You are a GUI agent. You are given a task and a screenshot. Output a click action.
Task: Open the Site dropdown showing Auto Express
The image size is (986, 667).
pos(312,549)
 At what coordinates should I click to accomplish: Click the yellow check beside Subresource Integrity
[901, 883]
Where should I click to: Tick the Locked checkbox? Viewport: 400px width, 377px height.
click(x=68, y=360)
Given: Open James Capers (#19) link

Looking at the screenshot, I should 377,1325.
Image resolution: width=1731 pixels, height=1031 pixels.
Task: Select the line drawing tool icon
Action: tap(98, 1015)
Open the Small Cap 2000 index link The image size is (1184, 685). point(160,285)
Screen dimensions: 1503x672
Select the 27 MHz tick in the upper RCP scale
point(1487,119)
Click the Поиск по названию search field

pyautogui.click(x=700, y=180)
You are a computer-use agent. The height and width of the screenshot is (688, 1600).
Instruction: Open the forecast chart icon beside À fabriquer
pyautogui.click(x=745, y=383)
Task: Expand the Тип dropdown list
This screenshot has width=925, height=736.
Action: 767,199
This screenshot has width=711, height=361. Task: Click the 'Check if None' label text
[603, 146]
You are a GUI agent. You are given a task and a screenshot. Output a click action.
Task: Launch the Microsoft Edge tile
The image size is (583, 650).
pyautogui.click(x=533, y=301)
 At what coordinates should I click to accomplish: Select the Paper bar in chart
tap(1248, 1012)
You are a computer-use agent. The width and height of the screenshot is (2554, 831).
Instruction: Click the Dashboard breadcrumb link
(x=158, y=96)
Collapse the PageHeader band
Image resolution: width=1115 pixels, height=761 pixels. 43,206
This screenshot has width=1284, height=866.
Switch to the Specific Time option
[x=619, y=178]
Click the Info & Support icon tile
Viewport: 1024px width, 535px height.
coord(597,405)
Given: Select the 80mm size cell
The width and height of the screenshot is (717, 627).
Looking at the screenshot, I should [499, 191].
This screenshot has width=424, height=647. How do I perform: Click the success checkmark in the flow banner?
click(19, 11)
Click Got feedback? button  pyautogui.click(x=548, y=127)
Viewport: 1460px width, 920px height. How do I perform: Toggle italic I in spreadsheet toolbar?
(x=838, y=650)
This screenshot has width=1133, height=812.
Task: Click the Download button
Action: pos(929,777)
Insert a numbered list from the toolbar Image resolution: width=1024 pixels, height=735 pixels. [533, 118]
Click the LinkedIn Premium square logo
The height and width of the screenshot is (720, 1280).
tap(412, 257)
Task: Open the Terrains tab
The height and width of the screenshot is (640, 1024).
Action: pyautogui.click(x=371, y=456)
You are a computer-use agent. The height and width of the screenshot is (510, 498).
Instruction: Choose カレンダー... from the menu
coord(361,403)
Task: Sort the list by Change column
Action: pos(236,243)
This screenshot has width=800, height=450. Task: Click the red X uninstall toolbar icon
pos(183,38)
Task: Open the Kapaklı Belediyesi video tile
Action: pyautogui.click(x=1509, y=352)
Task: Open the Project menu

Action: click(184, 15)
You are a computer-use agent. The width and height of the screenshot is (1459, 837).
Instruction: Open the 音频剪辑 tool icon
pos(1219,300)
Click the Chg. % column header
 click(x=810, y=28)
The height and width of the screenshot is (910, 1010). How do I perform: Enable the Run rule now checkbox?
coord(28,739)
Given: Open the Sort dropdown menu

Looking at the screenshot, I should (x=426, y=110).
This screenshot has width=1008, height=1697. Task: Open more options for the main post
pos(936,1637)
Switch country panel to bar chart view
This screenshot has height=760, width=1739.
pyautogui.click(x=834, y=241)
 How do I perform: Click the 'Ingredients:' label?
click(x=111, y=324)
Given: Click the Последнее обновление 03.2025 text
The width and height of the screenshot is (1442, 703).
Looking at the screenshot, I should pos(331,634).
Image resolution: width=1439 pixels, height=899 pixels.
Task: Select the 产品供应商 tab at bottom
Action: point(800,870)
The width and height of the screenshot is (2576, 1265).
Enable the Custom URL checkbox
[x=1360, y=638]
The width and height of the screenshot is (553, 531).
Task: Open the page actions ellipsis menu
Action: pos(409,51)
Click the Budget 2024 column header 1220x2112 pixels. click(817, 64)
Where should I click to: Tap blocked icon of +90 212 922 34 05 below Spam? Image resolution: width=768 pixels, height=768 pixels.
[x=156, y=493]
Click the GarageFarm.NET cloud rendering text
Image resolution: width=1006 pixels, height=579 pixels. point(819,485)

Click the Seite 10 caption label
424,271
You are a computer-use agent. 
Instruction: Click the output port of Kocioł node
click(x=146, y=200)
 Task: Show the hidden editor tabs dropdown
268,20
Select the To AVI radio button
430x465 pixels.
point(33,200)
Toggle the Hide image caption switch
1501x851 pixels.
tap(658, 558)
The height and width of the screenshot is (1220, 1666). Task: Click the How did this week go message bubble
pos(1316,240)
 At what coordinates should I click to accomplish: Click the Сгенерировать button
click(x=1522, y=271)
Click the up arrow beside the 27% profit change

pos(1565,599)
----------
- **Exercise description**
From the first line to the last, output the records word for word.

- **Your solution**
You are a GUI agent. You are given a task and a screenshot. Output a click action.
Task: Open the Site dropdown showing Auto Express
The image size is (986, 667).
pos(312,549)
 At what coordinates should I click to accomplish: Click the yellow check beside Subresource Integrity
[901, 883]
Where should I click to: Tick the Locked checkbox? Viewport: 400px width, 377px height.
click(x=68, y=360)
Given: Open James Capers (#19) link

Looking at the screenshot, I should 377,1325.
Image resolution: width=1731 pixels, height=1031 pixels.
Task: Select the line drawing tool icon
Action: tap(98, 1015)
Open the Small Cap 2000 index link The image size is (1184, 685). point(160,285)
Screen dimensions: 1503x672
Select the 27 MHz tick in the upper RCP scale
point(1487,119)
Click the Поиск по названию search field

pyautogui.click(x=700, y=180)
You are a computer-use agent. The height and width of the screenshot is (688, 1600).
Instruction: Open the forecast chart icon beside À fabriquer
pyautogui.click(x=745, y=383)
Task: Expand the Тип dropdown list
This screenshot has width=925, height=736.
Action: 767,199
This screenshot has width=711, height=361. Task: Click the 'Check if None' label text
[603, 146]
You are a GUI agent. You are given a task and a screenshot. Output a click action.
Task: Launch the Microsoft Edge tile
The image size is (583, 650).
pyautogui.click(x=533, y=301)
 At what coordinates should I click to accomplish: Select the Paper bar in chart
tap(1248, 1012)
You are a computer-use agent. The width and height of the screenshot is (2554, 831).
Instruction: Click the Dashboard breadcrumb link
(x=158, y=96)
Collapse the PageHeader band
Image resolution: width=1115 pixels, height=761 pixels. 43,206
This screenshot has width=1284, height=866.
Switch to the Specific Time option
[x=619, y=178]
Click the Info & Support icon tile
Viewport: 1024px width, 535px height.
coord(597,405)
Given: Select the 80mm size cell
The width and height of the screenshot is (717, 627).
Looking at the screenshot, I should [499, 191].
This screenshot has width=424, height=647. How do I perform: Click the success checkmark in the flow banner?
click(19, 11)
Click Got feedback? button  pyautogui.click(x=548, y=127)
Viewport: 1460px width, 920px height. How do I perform: Toggle italic I in spreadsheet toolbar?
(x=838, y=650)
This screenshot has width=1133, height=812.
Task: Click the Download button
Action: pos(929,777)
Insert a numbered list from the toolbar Image resolution: width=1024 pixels, height=735 pixels. [533, 118]
Click the LinkedIn Premium square logo
The height and width of the screenshot is (720, 1280).
tap(412, 257)
Task: Open the Terrains tab
The height and width of the screenshot is (640, 1024).
Action: pyautogui.click(x=371, y=456)
You are a computer-use agent. The height and width of the screenshot is (510, 498).
Instruction: Choose カレンダー... from the menu
coord(361,403)
Task: Sort the list by Change column
Action: pos(236,243)
This screenshot has width=800, height=450. Task: Click the red X uninstall toolbar icon
pos(183,38)
Task: Open the Kapaklı Belediyesi video tile
Action: pyautogui.click(x=1509, y=352)
Task: Open the Project menu

Action: click(184, 15)
You are a computer-use agent. The width and height of the screenshot is (1459, 837).
Instruction: Open the 音频剪辑 tool icon
pos(1219,300)
Click the Chg. % column header
 click(x=810, y=28)
The height and width of the screenshot is (910, 1010). How do I perform: Enable the Run rule now checkbox?
coord(28,739)
Given: Open the Sort dropdown menu

Looking at the screenshot, I should (x=426, y=110).
This screenshot has width=1008, height=1697. Task: Open more options for the main post
pos(936,1637)
Switch country panel to bar chart view
This screenshot has height=760, width=1739.
pyautogui.click(x=834, y=241)
 How do I perform: Click the 'Ingredients:' label?
click(x=111, y=324)
Given: Click the Последнее обновление 03.2025 text
The width and height of the screenshot is (1442, 703).
Looking at the screenshot, I should pos(331,634).
Image resolution: width=1439 pixels, height=899 pixels.
Task: Select the 产品供应商 tab at bottom
Action: point(800,870)
The width and height of the screenshot is (2576, 1265).
Enable the Custom URL checkbox
[x=1360, y=638]
The width and height of the screenshot is (553, 531).
Task: Open the page actions ellipsis menu
Action: pos(409,51)
Click the Budget 2024 column header 1220x2112 pixels. click(817, 64)
Where should I click to: Tap blocked icon of +90 212 922 34 05 below Spam? Image resolution: width=768 pixels, height=768 pixels.
[x=156, y=493]
Click the GarageFarm.NET cloud rendering text
Image resolution: width=1006 pixels, height=579 pixels. point(819,485)

Click the Seite 10 caption label
424,271
You are a computer-use agent. 
Instruction: Click the output port of Kocioł node
click(x=146, y=200)
 Task: Show the hidden editor tabs dropdown
268,20
Select the To AVI radio button
430x465 pixels.
point(33,200)
Toggle the Hide image caption switch
1501x851 pixels.
tap(658, 558)
The height and width of the screenshot is (1220, 1666). Task: Click the How did this week go message bubble
pos(1316,240)
 At what coordinates should I click to accomplish: Click the Сгенерировать button
click(x=1522, y=271)
Click the up arrow beside the 27% profit change

pos(1565,599)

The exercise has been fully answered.